(WHAT IS NEEDED): Reproduce, word for word, the part of the Loki passage below starting at "Years later, Loki" and ending at "Age of Heroes.".

(DOCUMENT EXTRACT):

When Loki is next seen, he appears as the villainous Halloween Jack after being tortured by Desdemona and her brother Lytton after they accuse him of cheating in their casino. Loki seeks revenge on them for turning him "into a monster" and with the help of Meanstreak, he heads to Las Vegas and finds Desdemona alone in her office. He attack her, revealing to her his true form (Loki) and hacks into her accounts planning to 'make Vegas fun again'.

Marvel Zombies
In the alternate Marvel Zombies universe, Loki is shown dead, having been eaten by the Zombie Avengers.

MC2
In the reality of Earth-982, Loki kidnaps several major superheroes including Thunderstrike (Kevin Masterson), the Stinger, Jolt, Jubilation Lee, Speedball, J2 and Mainframe after sending a fake distress call from the former Avengers mansion. He ties them up and takes them to Asgard, where he wants to use Thunderstrike's mace's powers for himself, but Kevin disrupts the spell, absorbing the mace into himself and transforming into a new Thunderstrike in the process. Loki and his army of Trolls are forced into retreat by the heroes, with help from Thor, now the King of Asgard. Thunderstrike, Stinger, J2 and Mainframe decide to stay together as the new Avengers. The adult heroes decline to stay with the reformed team because of personal reasons.

Years later, Loki is bitter about the fact that he was the cause of the Avengers' formation and wants to get his revenge. They start kidnapping heroes, holding them prisoner in life-sized crystals when Captain America, J2, Thunderstrike, Spider-Girl and Wild Thing show up through a portal they found in another universe. The heroes are quickly outnumbered by Loki's robots and they vow to end The Age of Heroes.

J2 and Spider-Girl escape but Captain America and Thunderstrike are chained and Loki plans to brainwash the heroes to send them back to Earth where they will become violent and turn against each so they will eventually destroy all the heroes. His plan is ruined by Thor when he shows up after figuring out why certain superheroes are acting so much differently. Together, Thor, Captain America, Hulk and Spider-Girl get Loki to surrender. Captain America notices a gem hanging on Loki's neck, and smashes it with his shield. Loki was using this gem to help turn the heroes evil but once the gem is destroyed, the heroes revert to normal. A furious Loki releases a deadly blast on Captain America, killing him. Thor uses his hammer and sends Loki into Limbo forever and the Hulk decides to join him to make sure that Loki remains there. After Captain America dies, Thor uses his hammer to grant Captain America's soul immortality. His soul floats into the skies, and creates a shiny new, bright star in the sky in the form of Captain America's shield, meant to always inspire the heroes and future generations to come.

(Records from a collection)
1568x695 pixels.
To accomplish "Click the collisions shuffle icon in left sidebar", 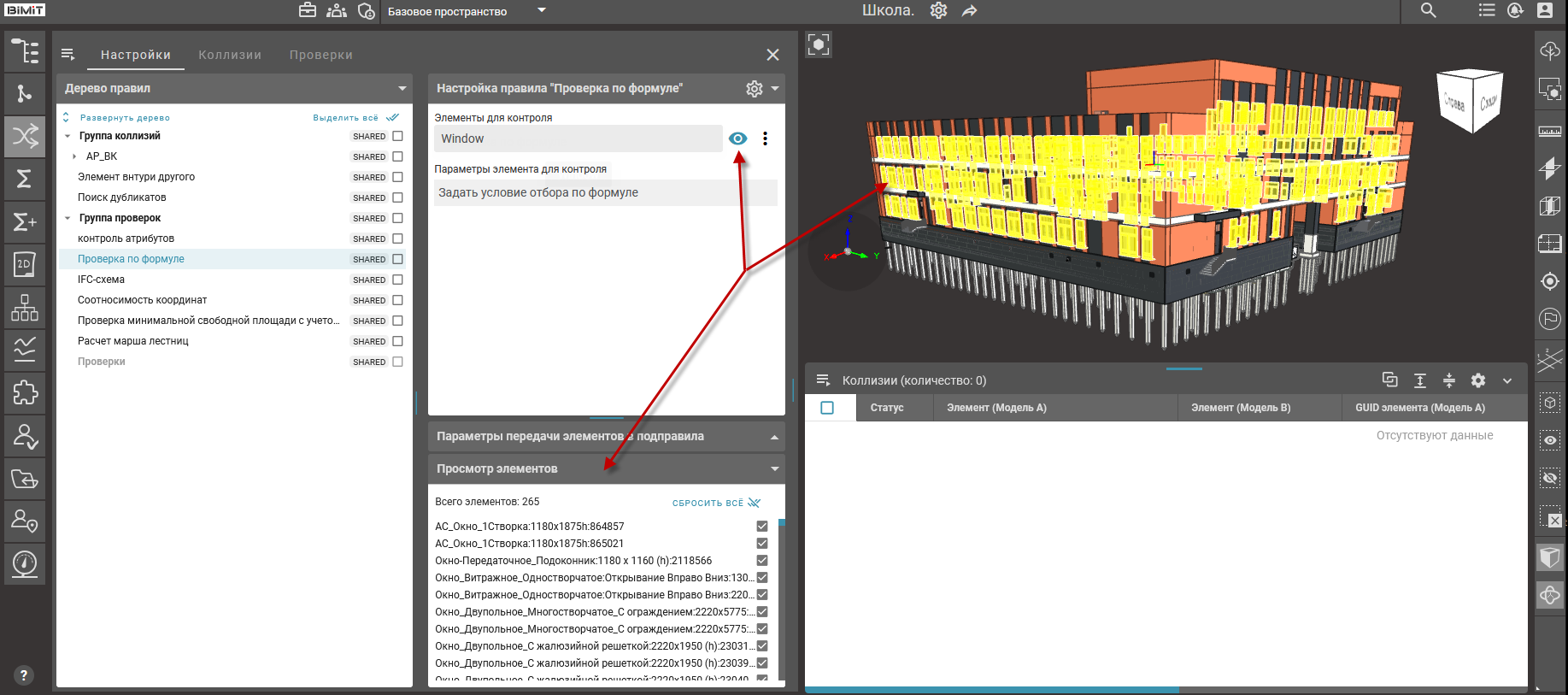I will [25, 136].
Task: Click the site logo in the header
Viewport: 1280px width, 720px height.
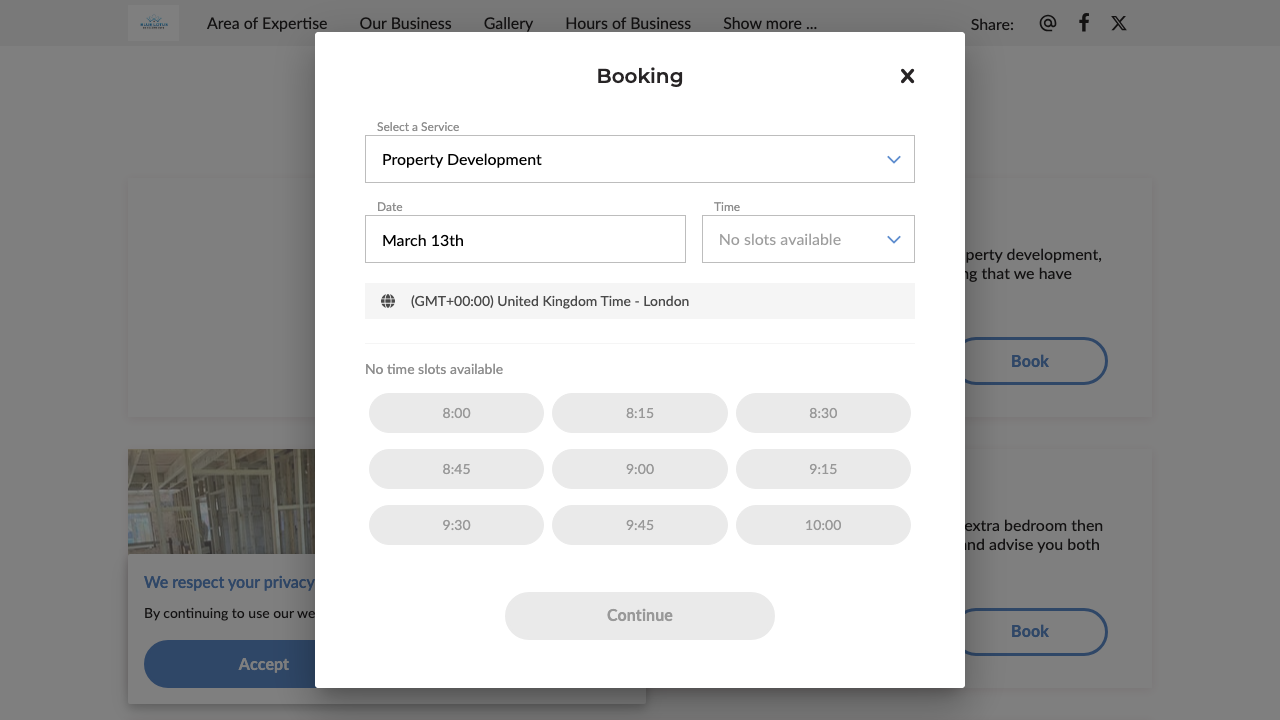Action: [x=152, y=22]
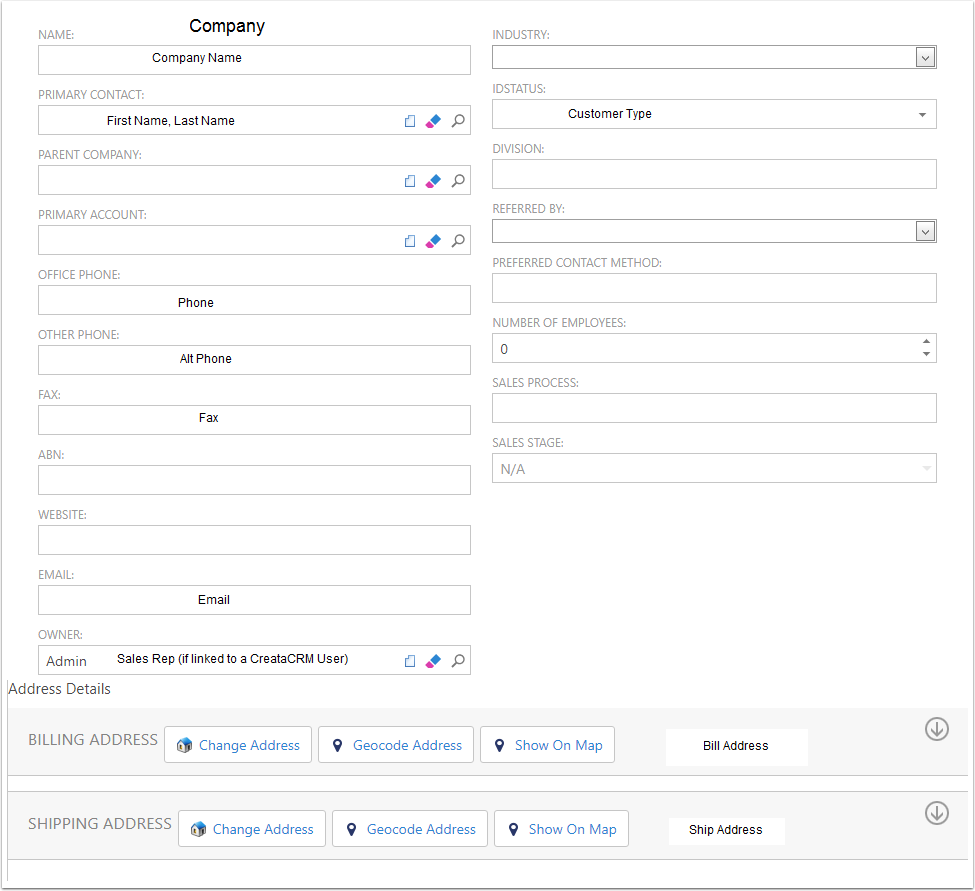
Task: Click into the ABN text field
Action: [x=254, y=480]
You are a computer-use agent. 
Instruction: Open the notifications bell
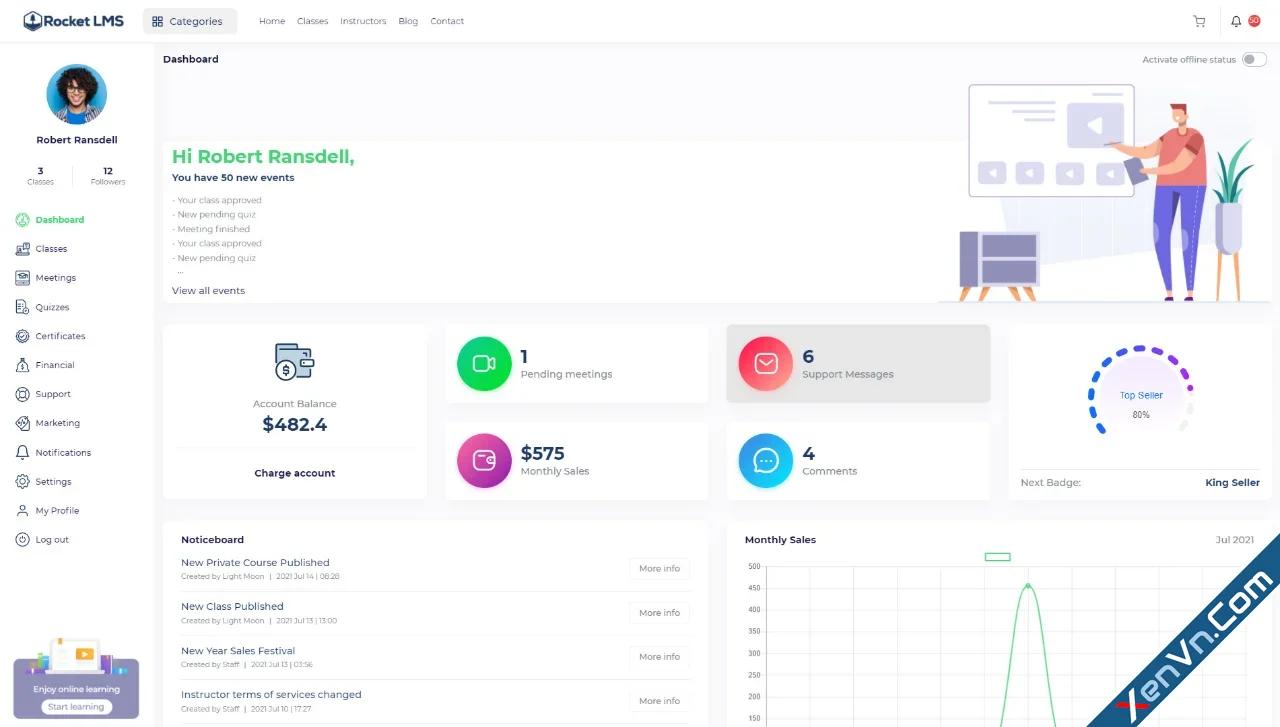[1234, 20]
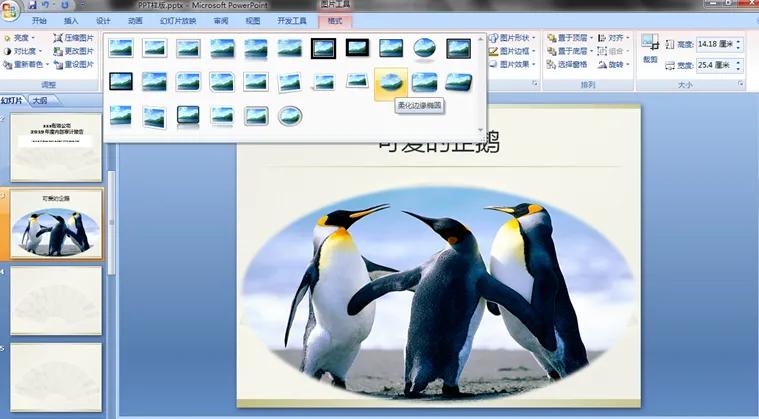Expand the Brightness (亮度) dropdown

(x=20, y=38)
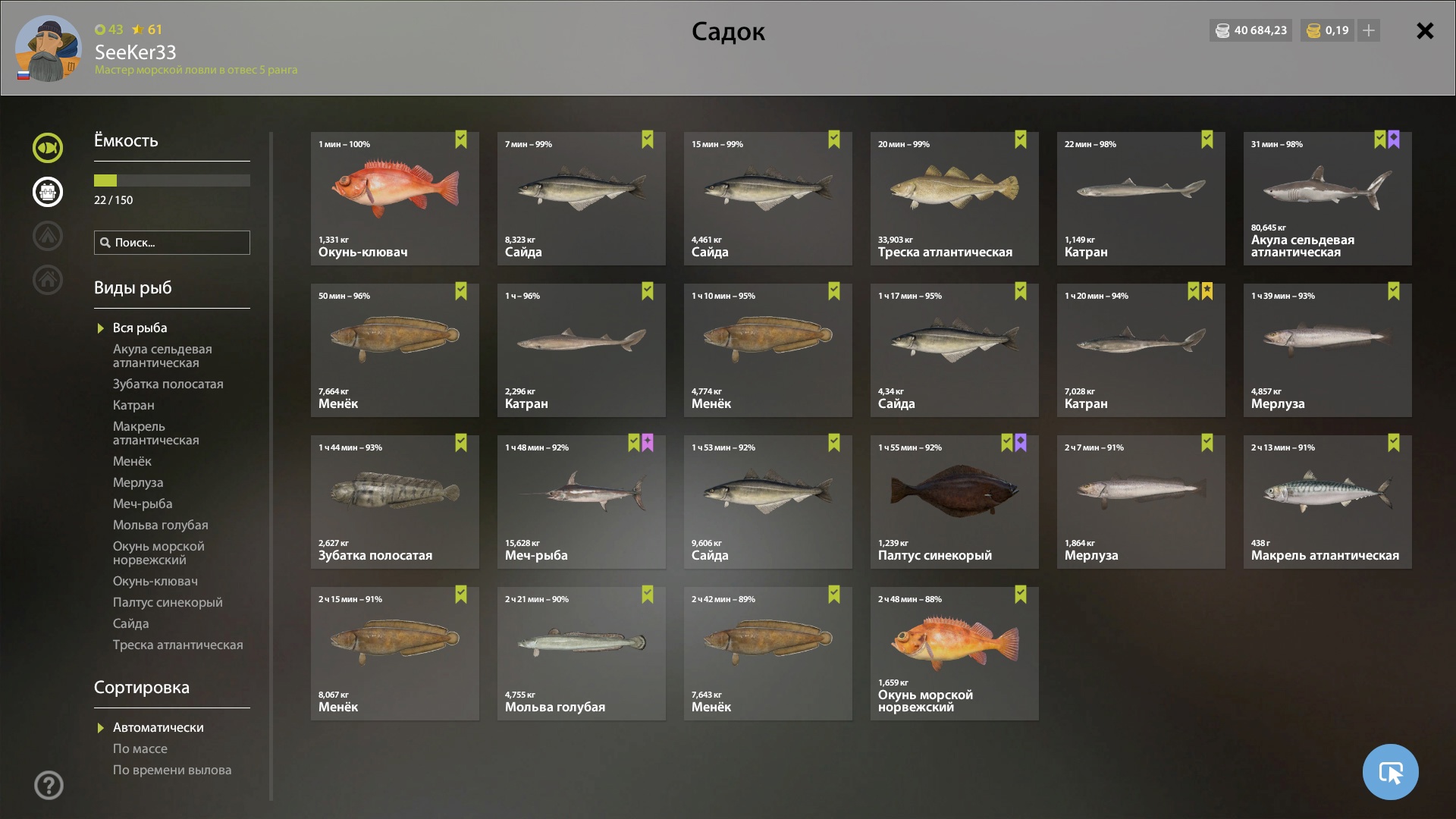Toggle green bookmark on Окунь-клювач card
1456x819 pixels.
tap(461, 140)
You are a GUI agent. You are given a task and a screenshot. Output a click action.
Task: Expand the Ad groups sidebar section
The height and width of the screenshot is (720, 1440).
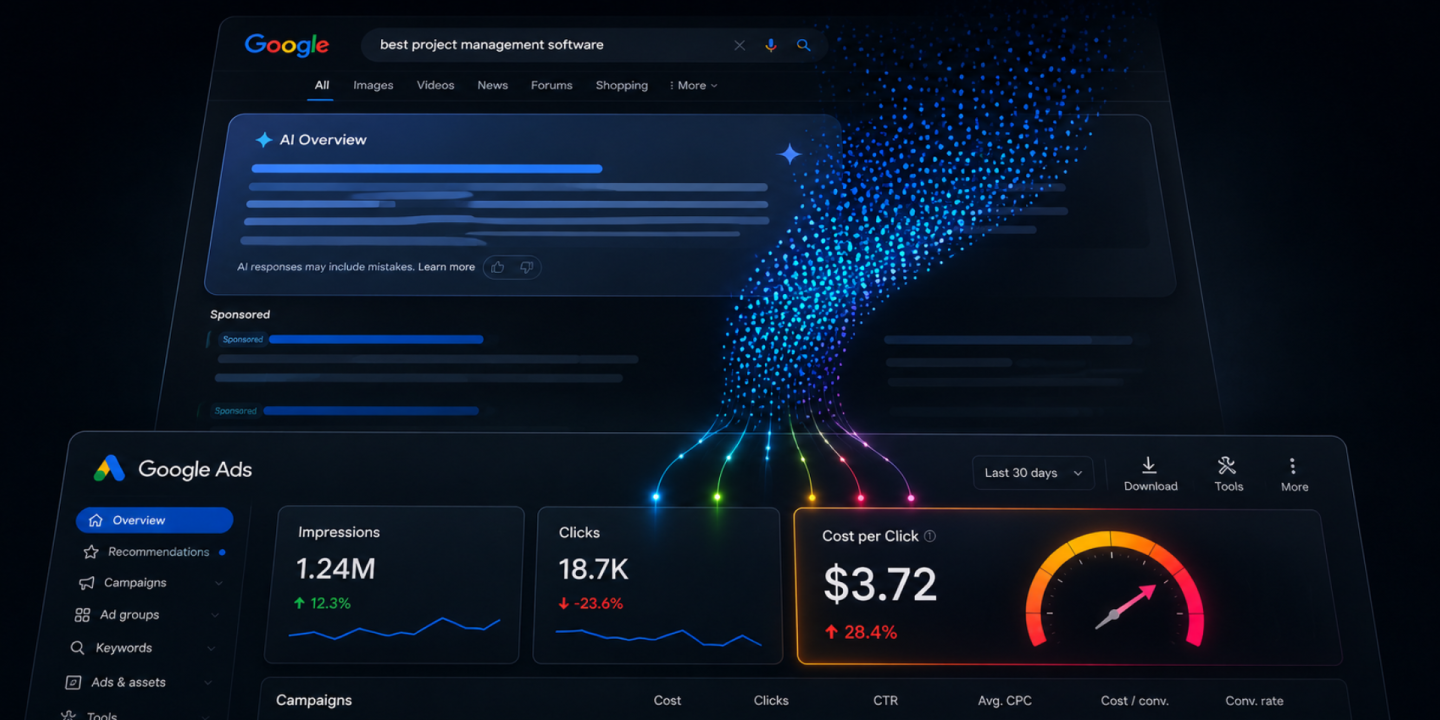click(x=214, y=615)
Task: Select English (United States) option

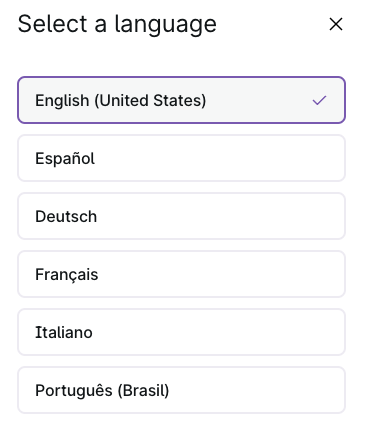Action: click(x=181, y=100)
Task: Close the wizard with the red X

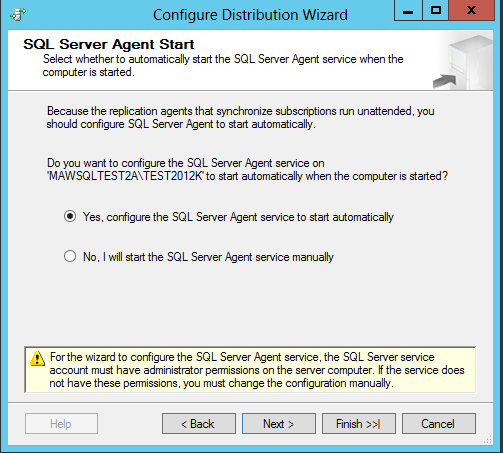Action: pos(471,10)
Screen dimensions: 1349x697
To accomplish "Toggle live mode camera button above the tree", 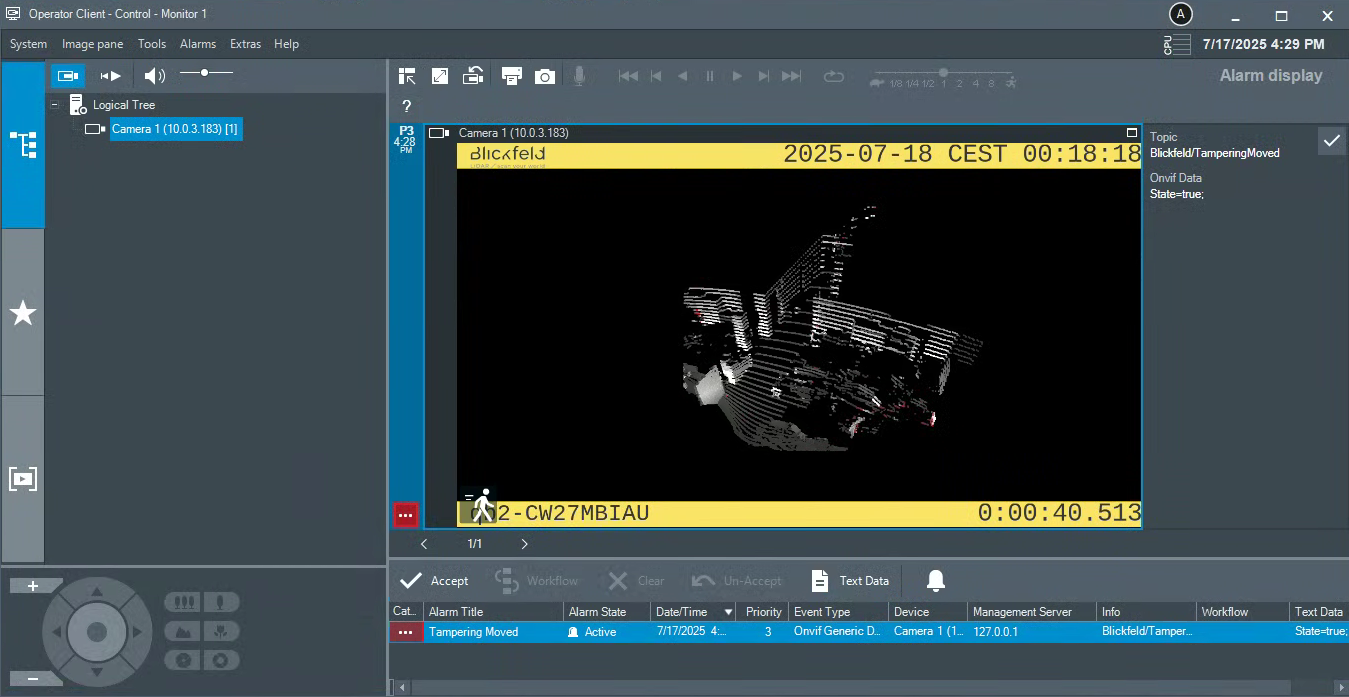I will pyautogui.click(x=68, y=76).
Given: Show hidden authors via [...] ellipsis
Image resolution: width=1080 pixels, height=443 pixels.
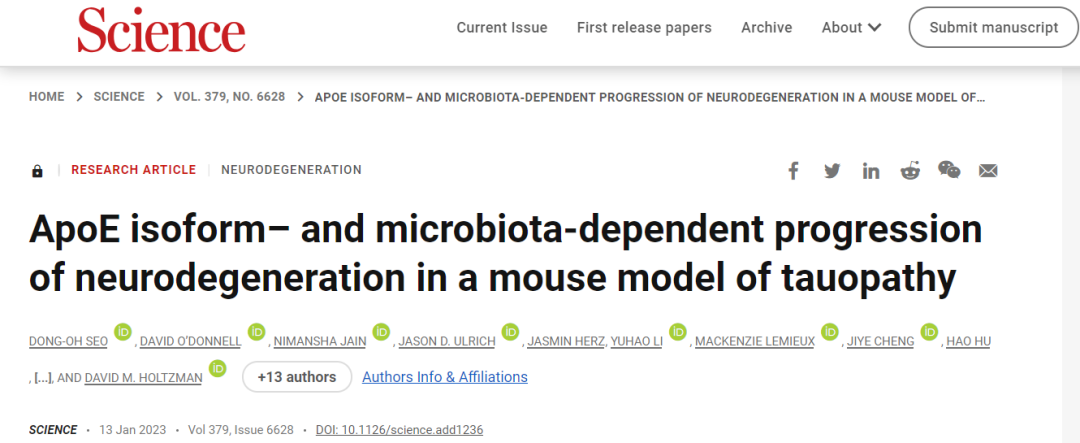Looking at the screenshot, I should click(x=43, y=378).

(OUTPUT FOR THIS TASK):
Years later, Loki is bitter about the fact that he was the cause of the Avengers' formation and wants to get his revenge. They start kidnapping heroes, holding them prisoner in life-sized crystals when Captain America, J2, Thunderstrike, Spider-Girl and Wild Thing show up through a portal they found in another universe. The heroes are quickly outnumbered by Loki's robots and they vow to end The Age of Heroes.